Add support for new k-quants quantization format

rustformers / llm

[Unmaintained, see README] An ecosystem of Rust libraries for working with large language models

https://docs.rs/llm/latest/llm/

Apache License 2.0

6.08k stars 362 forks source link

Add support for new k-quants quantization format #301

Closed LLukas22 closed 1 year ago

LLukas22 commented 1 year ago

llama.cpp now supports new k-quants quantizations which achieve good model perplexity even in high quantizations. See https://github.com/ggerganov/llama.cpp/pull/1684 .

We should also support these new quantization formats.

KerfuffleV2 commented 1 year ago

Is this actually not supported yet?

Either way, probably should keep this in mind: https://github.com/ggerganov/llama.cpp/issues/1919

The solution there was to add checks in the quantization tool to prevent trying to quantize those tensors (or models) with k-quants but a project using GGML at a lower level would need to verify that the rows and columns are divisible by QK_K.

nightscape commented 1 year ago

Is someone already on this? I'm a Rust noob and would probably have to chicken out when it gets complicated, but I could at least start with it 😃 I would start by taking all #ifdef GGML_USE_K_QUANTS from llama.cpp, have GPT4 convert them to Rust and try to fit them in the llm codebase.

KerfuffleV2 commented 1 year ago

I think the first thing you'd need to do is to check if the llama.cpp binding llm depends on is compiling with k-quants. If it is, you probably don't have to do anything more than just add the k-quants types to enums where quantization types are currently listed. In the case of the quantization tool (and maybe loading models also) you'd have to check that the tensor rows/columns are divisible by QK_K (you can possibly just hardcode 256 there).

As long as the binding part is against a new enough version of GGML and it's getting compiled with k-quants this might be a simple change.

nightscape commented 1 year ago

@KerfuffleV2 thanks for your input. I might be mistaken/misunderstanding, but I think llm only depends on ggml.c and reimplements the file loading from llama.cpp. At least I'm finding places where the quantization types are listed as enums or constants. @LLukas22 @philpax could you enlighten us?

KerfuffleV2 commented 1 year ago

I might be mistaken/misunderstanding, but I think llm only depends on ggml.c

Sorry, I might have been incorrect there. I thought I saw a pull a while back saying something like it was now depending on llama.cpp.

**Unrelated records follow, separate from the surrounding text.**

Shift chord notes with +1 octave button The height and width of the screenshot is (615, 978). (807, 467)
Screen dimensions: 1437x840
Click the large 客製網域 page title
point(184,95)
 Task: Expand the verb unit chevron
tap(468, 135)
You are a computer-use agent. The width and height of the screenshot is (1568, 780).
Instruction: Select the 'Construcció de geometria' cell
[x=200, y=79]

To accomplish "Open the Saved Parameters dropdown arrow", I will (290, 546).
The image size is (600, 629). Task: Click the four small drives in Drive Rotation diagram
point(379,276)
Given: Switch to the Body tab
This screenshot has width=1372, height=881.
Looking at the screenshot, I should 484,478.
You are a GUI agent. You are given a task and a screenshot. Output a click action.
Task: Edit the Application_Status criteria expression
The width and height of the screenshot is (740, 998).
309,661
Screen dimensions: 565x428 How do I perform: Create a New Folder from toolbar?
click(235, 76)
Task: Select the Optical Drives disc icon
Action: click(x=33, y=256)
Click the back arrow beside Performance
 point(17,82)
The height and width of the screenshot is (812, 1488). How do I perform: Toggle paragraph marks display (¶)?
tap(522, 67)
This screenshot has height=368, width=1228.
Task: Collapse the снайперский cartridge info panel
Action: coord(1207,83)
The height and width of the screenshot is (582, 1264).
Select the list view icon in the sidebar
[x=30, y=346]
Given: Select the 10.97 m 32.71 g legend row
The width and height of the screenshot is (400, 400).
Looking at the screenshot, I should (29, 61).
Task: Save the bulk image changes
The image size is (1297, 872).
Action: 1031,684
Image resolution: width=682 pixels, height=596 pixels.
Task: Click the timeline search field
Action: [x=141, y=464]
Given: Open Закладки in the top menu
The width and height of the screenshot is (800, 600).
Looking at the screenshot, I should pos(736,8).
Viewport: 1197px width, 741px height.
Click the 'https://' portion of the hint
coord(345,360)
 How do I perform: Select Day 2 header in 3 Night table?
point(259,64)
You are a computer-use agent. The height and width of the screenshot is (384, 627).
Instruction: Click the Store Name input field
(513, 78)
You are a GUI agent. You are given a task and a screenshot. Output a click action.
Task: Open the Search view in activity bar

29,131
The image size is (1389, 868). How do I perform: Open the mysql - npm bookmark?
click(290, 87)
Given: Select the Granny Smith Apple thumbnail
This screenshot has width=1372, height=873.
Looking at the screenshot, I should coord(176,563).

You could possibly look at the approach I use here: https://github.com/KerfuffleV2/ggml-sys-bleedingedge - well, actually two approaches. One is just to build the old style way and include the k-quants stuff unless it's disabled by a feature. The other way is to use cmake to build which makes stuff like compiling with CUDA simpler (although it doesn't help with determining how to link). For the latter approach, I was able to get a ggml_static target added so you actually don't have to link against llama.cpp when you only need ggml (but it will require linking with C++ because of BLAS stuff).

LLukas22 commented 1 year ago

@nightscape If we want to support the k-quants we probably have to wrap k_quants.h in a similar way to ggml.h (see here) and we probably have to compile ggml with activated k_quants in the build.rs file. If thats implemented we have to extend our enums and extend the quantization logic to call the correct wrapped functions.

nightscape commented 1 year ago

See https://github.com/rustformers/llm/pull/326